- [Instructions to follow] Extract precisely the lines that run from the line containing "The width and" to the end of the records below, with both ends included and pictures omitted.

━━━ Data in this exercise ━━━

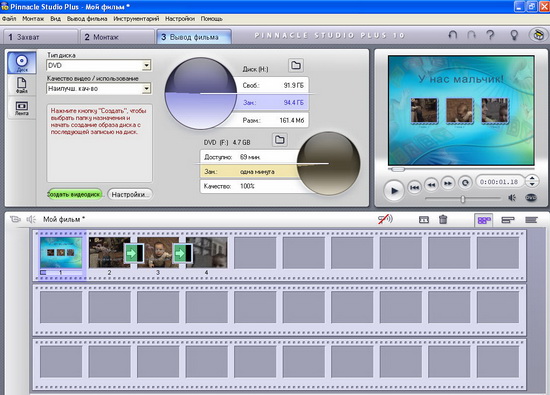Click the undo arrow icon
Screen dimensions: 550x395
click(453, 35)
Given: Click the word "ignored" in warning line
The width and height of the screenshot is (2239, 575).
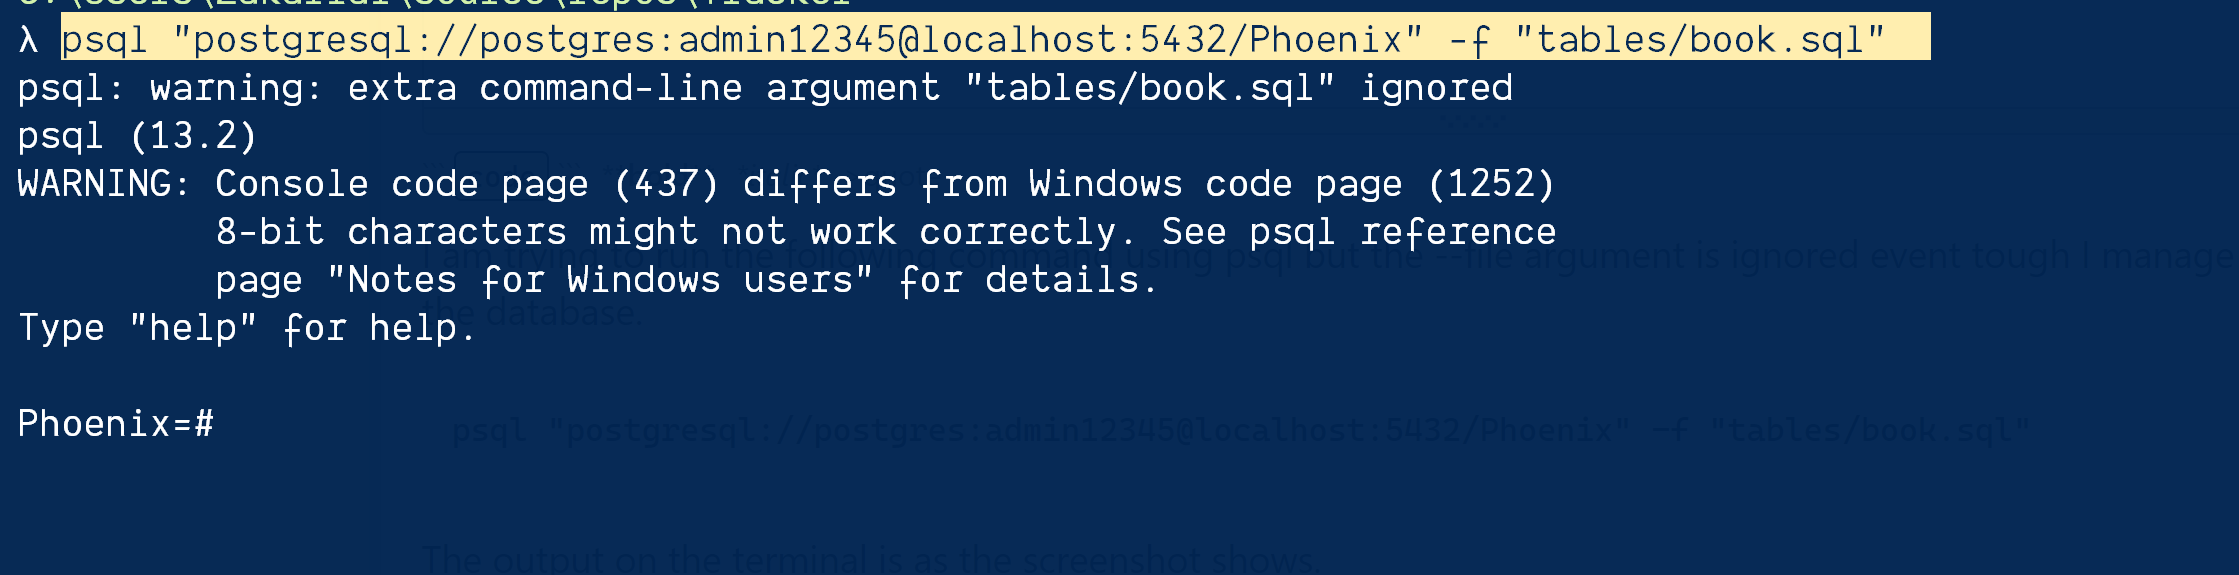Looking at the screenshot, I should pyautogui.click(x=1436, y=88).
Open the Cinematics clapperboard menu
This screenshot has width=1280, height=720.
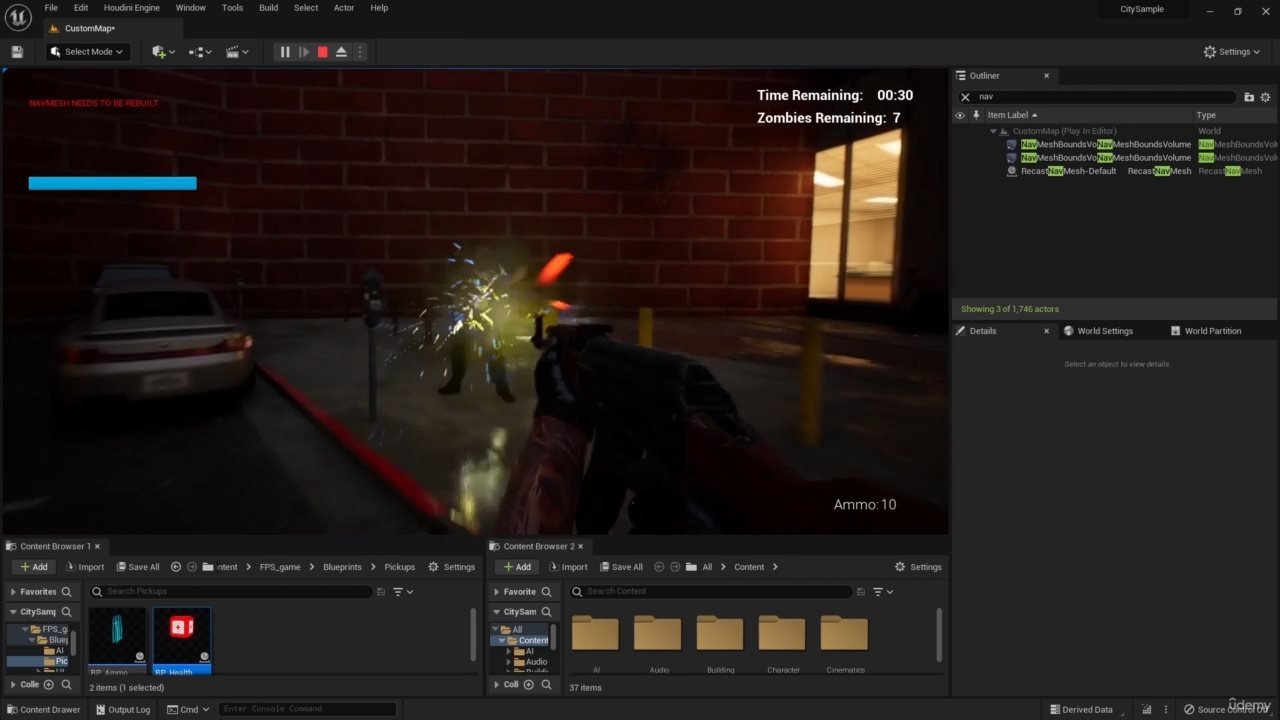click(x=236, y=52)
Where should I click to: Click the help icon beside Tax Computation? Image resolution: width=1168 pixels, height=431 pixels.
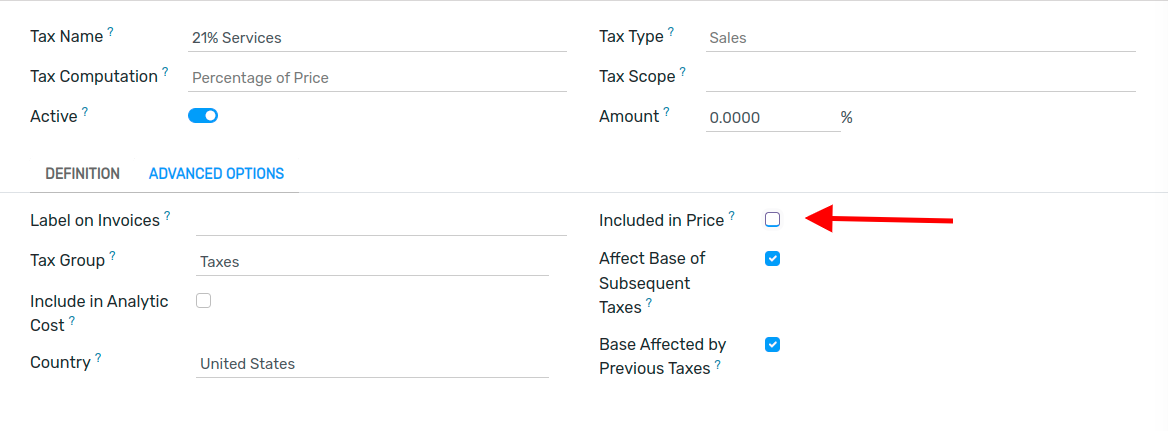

━━━

- [Response area]
The width and height of the screenshot is (2239, 575).
Looking at the screenshot, I should pyautogui.click(x=1436, y=88).
Open the Cinematics clapperboard menu
This screenshot has width=1280, height=720.
click(x=236, y=52)
Where should I click to: Click the help icon beside Tax Computation? Image resolution: width=1168 pixels, height=431 pixels.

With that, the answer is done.